Окинул Похвист её взглядом недоумённым, губами дёрнул, словно что-то, неприятное вкусом, на язык его легло. Видно было, как не хочется ему с пути намеченного сходить, но спорить он не стал. Только глаза прищурил с вопросом немолчным, мол, уверена ли Лёля в чувствах своих. Она кивнула в ответ.

— Хорошо, — наконец согласился он. — Только как добираться будем? Мы-то на крыльях домчимся, а девицы? Двоих не донесу.

— Двоих? — Всток удивлённо поднял бровь. — Ты что же, и русалку с собой потащишь?

— Потащу! — нахмурился Похвист. — Или возразить мне намереваешься?

— Дело твоё, брат. Хочешь забрать свою зверюшку, я останавливать не буду. Да только и кончиком когтя её не коснусь. А то рыбой провоняю, — последнюю фразу Всток бросил через плечо, удаляясь в сторону опушки.

— А ты со мной полетишь, свет мой? — заморгал длинными ресницами Варьял, одним быстрым шагом приблизившись к Лёле.

— Полечу? — переспросила Лёля, готовая скорее поверить, что ей послышалось, чем в разговоры о том, что кто-то по небу полёт ей предлагает.

— Конечно, душенька.
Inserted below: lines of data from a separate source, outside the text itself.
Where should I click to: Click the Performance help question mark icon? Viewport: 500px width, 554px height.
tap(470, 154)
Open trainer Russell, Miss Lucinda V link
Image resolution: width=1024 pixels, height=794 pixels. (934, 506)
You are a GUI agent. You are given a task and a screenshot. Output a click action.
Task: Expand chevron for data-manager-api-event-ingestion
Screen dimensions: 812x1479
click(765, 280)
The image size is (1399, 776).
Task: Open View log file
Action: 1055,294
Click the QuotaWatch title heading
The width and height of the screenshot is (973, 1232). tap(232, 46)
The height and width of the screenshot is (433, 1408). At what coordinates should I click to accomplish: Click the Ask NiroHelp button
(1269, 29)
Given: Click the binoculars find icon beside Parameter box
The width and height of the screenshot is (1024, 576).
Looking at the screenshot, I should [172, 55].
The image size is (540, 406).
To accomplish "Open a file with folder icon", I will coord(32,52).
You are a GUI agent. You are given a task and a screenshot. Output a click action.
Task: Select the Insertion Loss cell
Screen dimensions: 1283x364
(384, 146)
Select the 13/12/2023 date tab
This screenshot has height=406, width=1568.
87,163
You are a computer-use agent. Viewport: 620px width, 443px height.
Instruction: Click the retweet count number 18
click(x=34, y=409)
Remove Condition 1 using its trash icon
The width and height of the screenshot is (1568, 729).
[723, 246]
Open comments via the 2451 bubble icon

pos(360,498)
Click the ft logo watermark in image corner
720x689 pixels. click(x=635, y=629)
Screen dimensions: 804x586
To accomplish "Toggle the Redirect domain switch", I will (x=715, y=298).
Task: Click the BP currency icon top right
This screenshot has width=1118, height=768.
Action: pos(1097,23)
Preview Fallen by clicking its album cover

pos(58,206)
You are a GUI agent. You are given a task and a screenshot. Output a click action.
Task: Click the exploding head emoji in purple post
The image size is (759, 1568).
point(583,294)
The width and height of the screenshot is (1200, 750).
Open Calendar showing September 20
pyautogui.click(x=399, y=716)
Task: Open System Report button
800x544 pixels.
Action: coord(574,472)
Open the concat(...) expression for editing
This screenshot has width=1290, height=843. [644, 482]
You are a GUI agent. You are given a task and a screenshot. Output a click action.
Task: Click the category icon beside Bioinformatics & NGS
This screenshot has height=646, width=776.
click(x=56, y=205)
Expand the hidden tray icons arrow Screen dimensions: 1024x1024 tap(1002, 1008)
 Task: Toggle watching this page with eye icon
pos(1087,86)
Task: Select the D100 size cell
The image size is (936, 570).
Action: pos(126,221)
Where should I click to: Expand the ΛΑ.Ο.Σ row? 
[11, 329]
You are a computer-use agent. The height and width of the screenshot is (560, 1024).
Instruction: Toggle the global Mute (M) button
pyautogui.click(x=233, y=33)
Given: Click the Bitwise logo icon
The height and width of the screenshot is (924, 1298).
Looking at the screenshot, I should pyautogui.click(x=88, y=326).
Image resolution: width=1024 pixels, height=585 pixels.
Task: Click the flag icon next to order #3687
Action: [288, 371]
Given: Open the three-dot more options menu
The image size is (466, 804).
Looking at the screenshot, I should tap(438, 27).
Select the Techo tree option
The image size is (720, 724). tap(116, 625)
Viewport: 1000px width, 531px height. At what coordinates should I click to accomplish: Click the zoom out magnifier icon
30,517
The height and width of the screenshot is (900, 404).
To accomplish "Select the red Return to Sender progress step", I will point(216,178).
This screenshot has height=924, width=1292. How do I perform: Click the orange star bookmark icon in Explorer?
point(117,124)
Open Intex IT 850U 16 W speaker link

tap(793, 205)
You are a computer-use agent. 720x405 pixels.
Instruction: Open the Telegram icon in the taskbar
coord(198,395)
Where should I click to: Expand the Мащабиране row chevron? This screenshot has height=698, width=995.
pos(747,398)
Домчу так, что ни один волосок на головке твоей не шелохнётся.

В это время на свободной от деревьев опушке Всток сделал шаг, другой, точно разгон брал, а затем перекувыркнулся через голову — и вот уже к облакам коршун чёрный взмыл, да большой такой, выше роста человеческого. Лёля глаза распахнула от удивления, провожая взглядом тёмный силуэт в небесах.

— Ну так что? Надумала? — обворожительно улыбнулся Лёле длинноволосый кавалер. От потрясения Лёля могла только молчаливо вытаращиться на него в ответ. — Ну и отлично!

Не дав ей возразить, Варьял схватил Лёлю за руку и побежал к полянке, где до него обратился птицей бог восточного ветра, Всток.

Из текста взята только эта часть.